Records supplied below:

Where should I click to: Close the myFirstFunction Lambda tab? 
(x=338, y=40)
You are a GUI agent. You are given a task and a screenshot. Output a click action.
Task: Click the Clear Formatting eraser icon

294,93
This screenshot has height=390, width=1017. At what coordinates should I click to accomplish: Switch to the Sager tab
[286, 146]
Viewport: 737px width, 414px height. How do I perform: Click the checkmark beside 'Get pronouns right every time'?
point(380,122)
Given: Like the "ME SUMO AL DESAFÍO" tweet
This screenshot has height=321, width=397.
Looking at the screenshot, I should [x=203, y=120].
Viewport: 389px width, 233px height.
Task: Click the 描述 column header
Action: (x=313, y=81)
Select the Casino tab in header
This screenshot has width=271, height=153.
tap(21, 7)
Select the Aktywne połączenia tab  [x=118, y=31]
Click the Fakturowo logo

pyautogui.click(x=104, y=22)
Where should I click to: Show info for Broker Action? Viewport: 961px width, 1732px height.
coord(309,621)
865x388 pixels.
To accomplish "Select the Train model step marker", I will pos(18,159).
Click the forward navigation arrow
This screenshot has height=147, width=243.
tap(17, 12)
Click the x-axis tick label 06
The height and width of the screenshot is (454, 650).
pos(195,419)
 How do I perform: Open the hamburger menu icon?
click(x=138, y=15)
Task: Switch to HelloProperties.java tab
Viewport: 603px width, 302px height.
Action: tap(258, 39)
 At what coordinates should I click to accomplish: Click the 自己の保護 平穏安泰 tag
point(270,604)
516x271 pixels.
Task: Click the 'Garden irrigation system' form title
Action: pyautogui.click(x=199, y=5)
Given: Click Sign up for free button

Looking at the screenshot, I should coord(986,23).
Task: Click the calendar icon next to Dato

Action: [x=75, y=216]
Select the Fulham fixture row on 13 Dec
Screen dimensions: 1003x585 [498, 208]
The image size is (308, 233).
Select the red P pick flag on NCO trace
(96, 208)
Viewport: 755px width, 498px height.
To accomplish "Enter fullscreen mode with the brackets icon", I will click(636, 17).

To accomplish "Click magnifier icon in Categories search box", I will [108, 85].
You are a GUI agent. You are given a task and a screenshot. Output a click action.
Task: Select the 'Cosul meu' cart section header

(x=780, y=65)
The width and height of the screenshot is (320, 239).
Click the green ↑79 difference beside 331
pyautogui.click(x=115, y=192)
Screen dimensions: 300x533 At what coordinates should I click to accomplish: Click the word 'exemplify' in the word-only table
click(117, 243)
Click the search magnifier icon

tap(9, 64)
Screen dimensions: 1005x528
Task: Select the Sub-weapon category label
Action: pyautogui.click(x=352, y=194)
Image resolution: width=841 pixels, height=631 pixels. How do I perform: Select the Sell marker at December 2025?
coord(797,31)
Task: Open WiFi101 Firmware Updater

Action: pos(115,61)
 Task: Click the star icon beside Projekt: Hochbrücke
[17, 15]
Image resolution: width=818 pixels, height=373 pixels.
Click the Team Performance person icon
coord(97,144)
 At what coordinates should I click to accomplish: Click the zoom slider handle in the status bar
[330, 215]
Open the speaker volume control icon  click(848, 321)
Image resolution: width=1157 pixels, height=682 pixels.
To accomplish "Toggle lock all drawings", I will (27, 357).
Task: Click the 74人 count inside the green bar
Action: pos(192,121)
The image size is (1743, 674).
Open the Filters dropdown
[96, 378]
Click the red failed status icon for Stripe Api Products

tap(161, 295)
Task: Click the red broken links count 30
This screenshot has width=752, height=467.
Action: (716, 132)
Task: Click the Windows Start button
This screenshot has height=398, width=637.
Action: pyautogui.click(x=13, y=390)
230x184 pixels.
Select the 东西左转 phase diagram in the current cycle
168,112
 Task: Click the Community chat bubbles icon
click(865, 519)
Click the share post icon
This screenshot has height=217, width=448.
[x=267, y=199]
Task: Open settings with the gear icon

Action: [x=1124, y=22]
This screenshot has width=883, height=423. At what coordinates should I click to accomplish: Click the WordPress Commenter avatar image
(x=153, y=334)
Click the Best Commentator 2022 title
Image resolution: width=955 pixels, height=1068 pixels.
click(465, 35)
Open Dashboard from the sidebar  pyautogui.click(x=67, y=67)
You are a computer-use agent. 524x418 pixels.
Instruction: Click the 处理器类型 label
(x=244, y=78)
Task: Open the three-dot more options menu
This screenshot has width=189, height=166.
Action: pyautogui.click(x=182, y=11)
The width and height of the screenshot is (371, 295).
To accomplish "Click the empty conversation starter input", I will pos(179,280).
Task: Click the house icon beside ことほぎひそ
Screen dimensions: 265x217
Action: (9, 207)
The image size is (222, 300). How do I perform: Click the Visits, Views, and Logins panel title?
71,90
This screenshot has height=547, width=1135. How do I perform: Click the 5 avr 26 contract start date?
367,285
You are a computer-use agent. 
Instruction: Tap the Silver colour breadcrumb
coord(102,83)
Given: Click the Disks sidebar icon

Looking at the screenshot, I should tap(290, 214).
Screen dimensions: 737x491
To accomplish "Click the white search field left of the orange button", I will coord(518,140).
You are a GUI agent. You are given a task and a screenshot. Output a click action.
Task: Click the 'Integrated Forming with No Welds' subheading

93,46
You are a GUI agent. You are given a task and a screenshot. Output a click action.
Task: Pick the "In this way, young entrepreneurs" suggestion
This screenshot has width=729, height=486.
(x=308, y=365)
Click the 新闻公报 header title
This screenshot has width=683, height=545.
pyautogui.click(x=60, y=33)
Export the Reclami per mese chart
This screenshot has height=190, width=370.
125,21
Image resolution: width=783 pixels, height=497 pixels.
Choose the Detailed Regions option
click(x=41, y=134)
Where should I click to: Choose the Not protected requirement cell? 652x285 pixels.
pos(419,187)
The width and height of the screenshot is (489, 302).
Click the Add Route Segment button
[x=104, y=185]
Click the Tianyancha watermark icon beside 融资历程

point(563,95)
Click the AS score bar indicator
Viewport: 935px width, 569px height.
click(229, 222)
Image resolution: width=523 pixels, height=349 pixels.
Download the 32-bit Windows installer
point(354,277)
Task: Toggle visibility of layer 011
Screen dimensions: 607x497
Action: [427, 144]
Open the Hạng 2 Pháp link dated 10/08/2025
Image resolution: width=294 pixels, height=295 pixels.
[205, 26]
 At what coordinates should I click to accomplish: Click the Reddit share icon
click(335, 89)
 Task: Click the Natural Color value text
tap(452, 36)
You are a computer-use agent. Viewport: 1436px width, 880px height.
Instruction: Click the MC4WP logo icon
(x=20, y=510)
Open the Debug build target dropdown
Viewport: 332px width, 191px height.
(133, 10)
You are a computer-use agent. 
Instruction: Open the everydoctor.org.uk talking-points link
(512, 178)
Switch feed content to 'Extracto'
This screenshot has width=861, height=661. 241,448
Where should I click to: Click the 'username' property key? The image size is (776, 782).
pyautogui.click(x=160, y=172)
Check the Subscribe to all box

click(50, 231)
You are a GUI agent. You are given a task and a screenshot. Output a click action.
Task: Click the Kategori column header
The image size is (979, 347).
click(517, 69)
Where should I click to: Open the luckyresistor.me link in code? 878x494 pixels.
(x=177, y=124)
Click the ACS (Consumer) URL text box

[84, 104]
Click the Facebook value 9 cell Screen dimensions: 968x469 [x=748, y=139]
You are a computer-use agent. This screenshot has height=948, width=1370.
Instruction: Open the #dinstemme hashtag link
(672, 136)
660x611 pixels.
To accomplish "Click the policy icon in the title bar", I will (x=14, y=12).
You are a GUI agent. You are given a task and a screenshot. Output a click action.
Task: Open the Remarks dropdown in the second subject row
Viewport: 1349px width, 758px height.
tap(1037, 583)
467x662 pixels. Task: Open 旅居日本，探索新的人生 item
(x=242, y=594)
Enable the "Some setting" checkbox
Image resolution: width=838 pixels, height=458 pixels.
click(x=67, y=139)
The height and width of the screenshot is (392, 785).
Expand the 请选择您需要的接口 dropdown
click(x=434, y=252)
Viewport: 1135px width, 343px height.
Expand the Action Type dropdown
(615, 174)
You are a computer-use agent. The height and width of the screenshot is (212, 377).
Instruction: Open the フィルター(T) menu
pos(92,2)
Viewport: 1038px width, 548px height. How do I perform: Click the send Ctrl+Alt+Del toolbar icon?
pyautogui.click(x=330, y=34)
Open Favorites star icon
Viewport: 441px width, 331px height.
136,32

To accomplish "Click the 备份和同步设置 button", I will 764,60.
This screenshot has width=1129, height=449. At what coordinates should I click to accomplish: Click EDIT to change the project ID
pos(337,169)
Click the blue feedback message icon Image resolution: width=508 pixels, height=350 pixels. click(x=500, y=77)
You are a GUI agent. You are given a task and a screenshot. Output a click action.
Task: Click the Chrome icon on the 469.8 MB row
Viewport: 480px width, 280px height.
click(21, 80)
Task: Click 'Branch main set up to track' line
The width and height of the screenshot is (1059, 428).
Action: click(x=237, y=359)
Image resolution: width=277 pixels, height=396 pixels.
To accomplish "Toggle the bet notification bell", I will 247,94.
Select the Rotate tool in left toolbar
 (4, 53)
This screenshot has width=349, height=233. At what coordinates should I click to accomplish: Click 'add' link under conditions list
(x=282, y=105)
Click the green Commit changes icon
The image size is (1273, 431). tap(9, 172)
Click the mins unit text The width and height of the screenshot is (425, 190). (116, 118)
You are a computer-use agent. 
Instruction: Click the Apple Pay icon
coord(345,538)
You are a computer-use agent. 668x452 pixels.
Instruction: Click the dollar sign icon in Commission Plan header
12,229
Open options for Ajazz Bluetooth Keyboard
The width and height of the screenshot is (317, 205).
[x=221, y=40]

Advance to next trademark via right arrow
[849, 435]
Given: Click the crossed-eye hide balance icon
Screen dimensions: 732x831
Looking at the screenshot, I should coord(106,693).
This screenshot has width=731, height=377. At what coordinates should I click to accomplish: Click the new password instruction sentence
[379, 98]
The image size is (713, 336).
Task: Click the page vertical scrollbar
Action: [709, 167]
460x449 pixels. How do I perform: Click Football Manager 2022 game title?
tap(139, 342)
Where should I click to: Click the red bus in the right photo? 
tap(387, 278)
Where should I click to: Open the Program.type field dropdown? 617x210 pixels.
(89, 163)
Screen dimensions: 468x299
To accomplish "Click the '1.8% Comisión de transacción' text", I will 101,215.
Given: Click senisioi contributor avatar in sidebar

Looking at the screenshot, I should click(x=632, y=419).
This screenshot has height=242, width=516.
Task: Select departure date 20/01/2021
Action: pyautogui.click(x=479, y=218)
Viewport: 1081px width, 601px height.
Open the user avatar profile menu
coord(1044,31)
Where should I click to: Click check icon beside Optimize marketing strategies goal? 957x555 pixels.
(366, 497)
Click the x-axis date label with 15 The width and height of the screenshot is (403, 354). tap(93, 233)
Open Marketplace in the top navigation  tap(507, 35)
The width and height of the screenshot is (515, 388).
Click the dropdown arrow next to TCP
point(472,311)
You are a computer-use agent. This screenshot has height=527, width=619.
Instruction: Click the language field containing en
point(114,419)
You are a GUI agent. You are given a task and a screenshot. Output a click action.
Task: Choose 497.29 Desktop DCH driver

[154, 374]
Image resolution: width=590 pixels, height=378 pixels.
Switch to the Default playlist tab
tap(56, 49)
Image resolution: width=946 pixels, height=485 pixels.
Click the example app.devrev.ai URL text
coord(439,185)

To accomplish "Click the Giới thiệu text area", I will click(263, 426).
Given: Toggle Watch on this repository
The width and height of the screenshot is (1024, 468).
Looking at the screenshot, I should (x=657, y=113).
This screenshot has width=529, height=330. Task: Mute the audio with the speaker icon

End of Records supplied.

» **Exercise brief**: Starting at the line that contains "Open the user avatar profile menu", repeat each line exactly through the last one in the listing. Include both of those lines and nothing more.

» **Answer to the problem**:
Open the user avatar profile menu
coord(1044,31)
Where should I click to: Click check icon beside Optimize marketing strategies goal? 957x555 pixels.
(366, 497)
Click the x-axis date label with 15 The width and height of the screenshot is (403, 354). tap(93, 233)
Open Marketplace in the top navigation  tap(507, 35)
The width and height of the screenshot is (515, 388).
Click the dropdown arrow next to TCP
point(472,311)
You are a computer-use agent. This screenshot has height=527, width=619.
Instruction: Click the language field containing en
point(114,419)
You are a GUI agent. You are given a task and a screenshot. Output a click action.
Task: Choose 497.29 Desktop DCH driver

[154, 374]
Image resolution: width=590 pixels, height=378 pixels.
Switch to the Default playlist tab
tap(56, 49)
Image resolution: width=946 pixels, height=485 pixels.
Click the example app.devrev.ai URL text
coord(439,185)

To accomplish "Click the Giới thiệu text area", I will click(263, 426).
Given: Toggle Watch on this repository
The width and height of the screenshot is (1024, 468).
Looking at the screenshot, I should (x=657, y=113).
This screenshot has width=529, height=330. Task: Mute the audio with the speaker icon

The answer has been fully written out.